Владимир Леонович

Крик лебедя

Евгений Винокуров заметил:

Удивляться не низости надо, А безмерным высотам души.

И рады бы не удивляться безмерной низости — не выходит. Всё же удивленье возникает ненадолго, и тогда на улице появляется человек с плакатом «Запретите себе что-нибудь!» или «Вовочка, вон из класса!».

Но я не собираюсь митинговать на странице. Низость нужна мне в качестве перспективы, обратно не в классическом смысле, но в смысле полярном.

Постараюсь в этих заметках обойтись моим личным опытом. Восклицание «не может быть!» выношу за скобки каждой маленькой истории. Они — о том, что на другом, добром, полюсе.

В 1963 году отмечалось 70-летие Маяковского. Я работал тогда в многотиражке Запсиба, отвечал за строительство коксовой батареи. Смешно звучит: будто что-то зависело от моих информашек. Но юбилейная статья «Живого, а не мумию» в газете «Металлургстрой» имела некоторые последствия. «Мудрый критик из многотиражки», я, то есть, осмелился не согласиться с генеральной линией партии, с идеологическим Пленумом. Так писал редактор городской газеты ЦК Новокузнецка. Статья была подлая, но с генеральной линией совпадала. Я вызвал Ю. Б. на дуэль и трусостью его удовлетворился. От мордобития он уклонился. Таковы нынче дуэли. Наша газетка была бы в створе, одобри она ругань Хрущёва в Манеже, заклейми Евтушенку с его «Автобиографией», изданной за рубежом, громыхни Вознесенского и т. п.

## [ЗАПИСАННЫЕ ДАННЫЕ]
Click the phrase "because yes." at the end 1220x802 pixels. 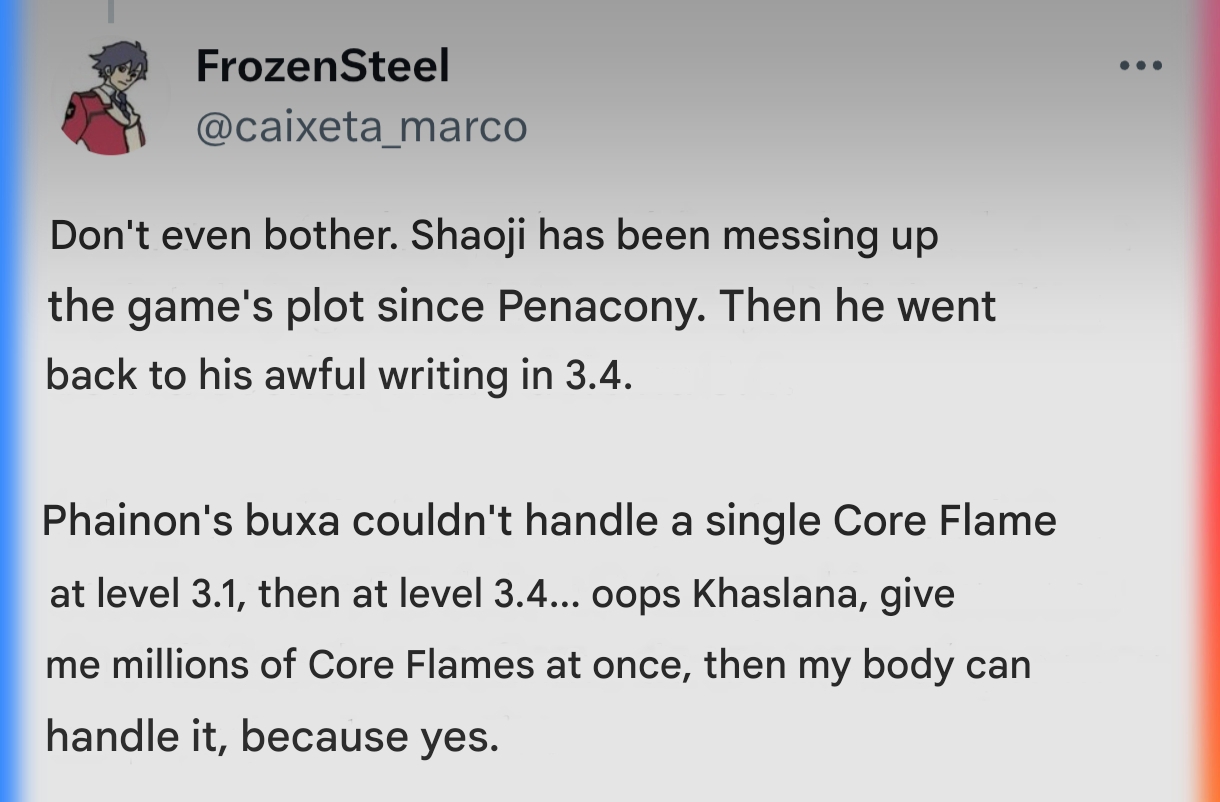point(368,737)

## [ПИСЬМЕННОЕ ЗАДАНИЕ A]
Какая годовщина отмечалась в 1963 году, согласно тексту «Крик лебедя»?
## [ПИСЬМЕННОЕ ЗАДАНИЕ B]
Перепишите из текста «Крик лебедя» всё от слов «Удивляться не низости» вниз до слов «другом, добром, полюсе.» включительно.

## [ПРАВИЛЬНЫЙ ОТВЕТ A]
70-летие Маяковского.

## [ПРАВИЛЬНЫЙ ОТВЕТ B]
Удивляться не низости надо, А безмерным высотам души.

И рады бы не удивляться безмерной низости — не выходит. Всё же удивленье возникает ненадолго, и тогда на улице появляется человек с плакатом «Запретите себе что-нибудь!» или «Вовочка, вон из класса!».

Но я не собираюсь митинговать на странице. Низость нужна мне в качестве перспективы, обратно не в классическом смысле, но в смысле полярном.

Постараюсь в этих заметках обойтись моим личным опытом. Восклицание «не может быть!» выношу за скобки каждой маленькой истории. Они — о том, что на другом, добром, полюсе.